→ WORK ITEM
Quote the passage below about the Puerto Rico congressional race and the island's status in full, word for word.

Mr. Fortuno was in New York City recently at a fund-raiser at the Yale Club. He is campaigning to become the resident commissioner to Congress from Puerto Rico. If elected, he will be the first Republican delegate, and he is leading in all the polls.
He also confirmed what I have been writing for years about the Hispanic community. We basically have conservative, traditional family values, and the current Hispanic community leaders do not represent who we are.
According to Frank Luntz of the Luntz Research Company, Puerto Rico polled as one of the most conservative of all the regions surveyed. The majority of the island residents is pro-life and anti-same-sex marriages. Puerto Rico is more than 90% Christian, with 60% Roman Catholic.
Mr. Fortuno is running against state Senator Roberto Prats, who is also the chairman of the Democratic Party. The difference in their positions on the issues is as great as those between George Bush and John Kerry. Mr. Fortuno is for smaller government, lower taxes, school choice, and for statehood for Puerto Rico. Mr. Prats has voted for raising taxes in the past and believes that Puerto Rico should remain a commonwealth.
Whether Puerto Rico should remain a commonwealth or become a state or an independent nation is a question that many Americans do not consider important, but a recently released book may change their minds.
When I first received the book, "Pay to the Order of Puerto Rico," I was slightly affronted by the title. The subtitle of the book is "The Cost of Dependence to the American Taxpayer," and since I am certainly an Hispanic of Puerto Rican heritage, it was worth a look.
This analysis of the controversy by Alexander Odishelidze and Arthur Laffer comes down squarely on the side of Mr. Fortuno and is an eye-opener on the quagmire that is the colonial status of Puerto Rico. I must confess that I know about as much about Puerto Rico as any hyphenated American knows about the local politics of her ancestor's homeland. But the cost of maintaining the status of Puerto Rico as a territory is a burden taxpayers deserve to examine closely.

→ DATASET SECTION
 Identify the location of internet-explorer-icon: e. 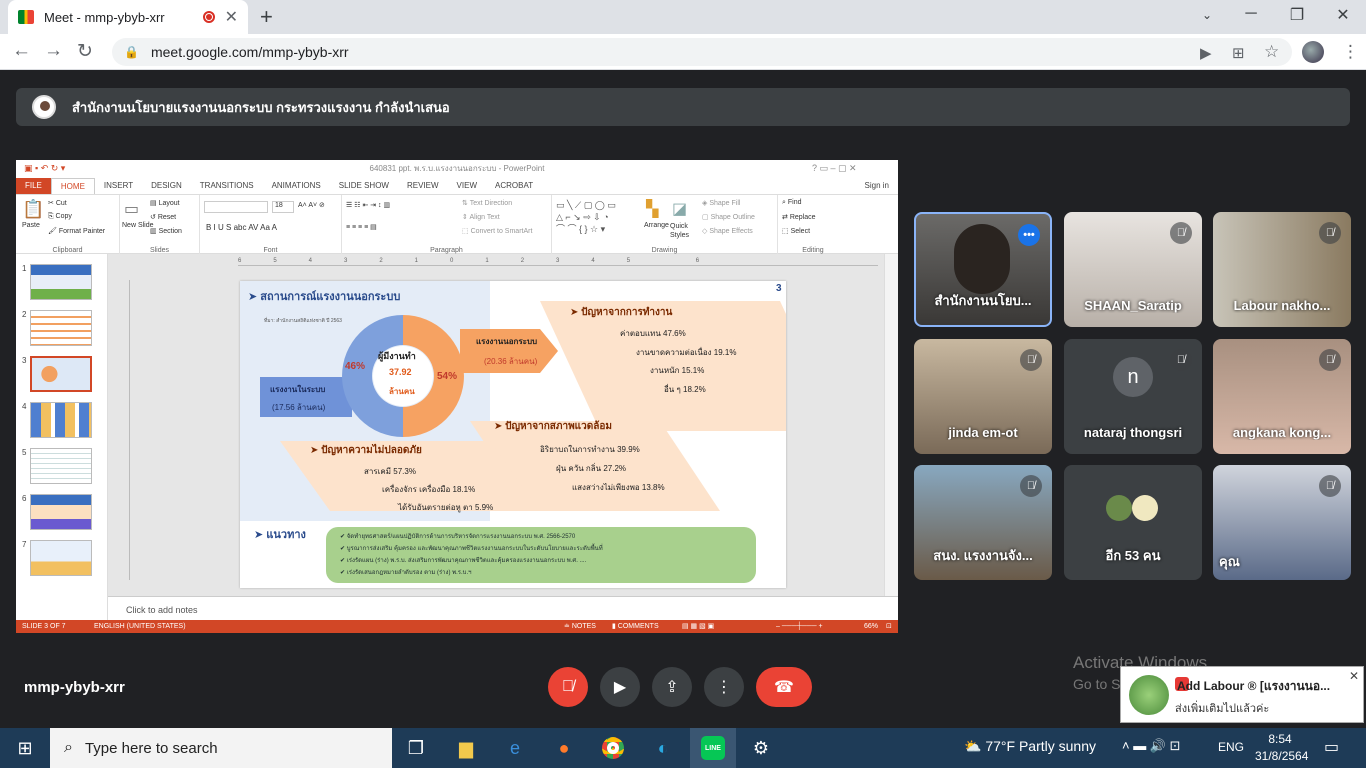
(515, 748).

→ RESPONSE
Mr. Fortuno was in New York City recently at a fund-raiser at the Yale Club. He is campaigning to become the resident commissioner to Congress from Puerto Rico. If elected, he will be the first Republican delegate, and he is leading in all the polls.
He also confirmed what I have been writing for years about the Hispanic community. We basically have conservative, traditional family values, and the current Hispanic community leaders do not represent who we are.
According to Frank Luntz of the Luntz Research Company, Puerto Rico polled as one of the most conservative of all the regions surveyed. The majority of the island residents is pro-life and anti-same-sex marriages. Puerto Rico is more than 90% Christian, with 60% Roman Catholic.
Mr. Fortuno is running against state Senator Roberto Prats, who is also the chairman of the Democratic Party. The difference in their positions on the issues is as great as those between George Bush and John Kerry. Mr. Fortuno is for smaller government, lower taxes, school choice, and for statehood for Puerto Rico. Mr. Prats has voted for raising taxes in the past and believes that Puerto Rico should remain a commonwealth.
Whether Puerto Rico should remain a commonwealth or become a state or an independent nation is a question that many Americans do not consider important, but a recently released book may change their minds.
When I first received the book, "Pay to the Order of Puerto Rico," I was slightly affronted by the title. The subtitle of the book is "The Cost of Dependence to the American Taxpayer," and since I am certainly an Hispanic of Puerto Rican heritage, it was worth a look.
This analysis of the controversy by Alexander Odishelidze and Arthur Laffer comes down squarely on the side of Mr. Fortuno and is an eye-opener on the quagmire that is the colonial status of Puerto Rico. I must confess that I know about as much about Puerto Rico as any hyphenated American knows about the local politics of her ancestor's homeland. But the cost of maintaining the status of Puerto Rico as a territory is a burden taxpayers deserve to examine closely.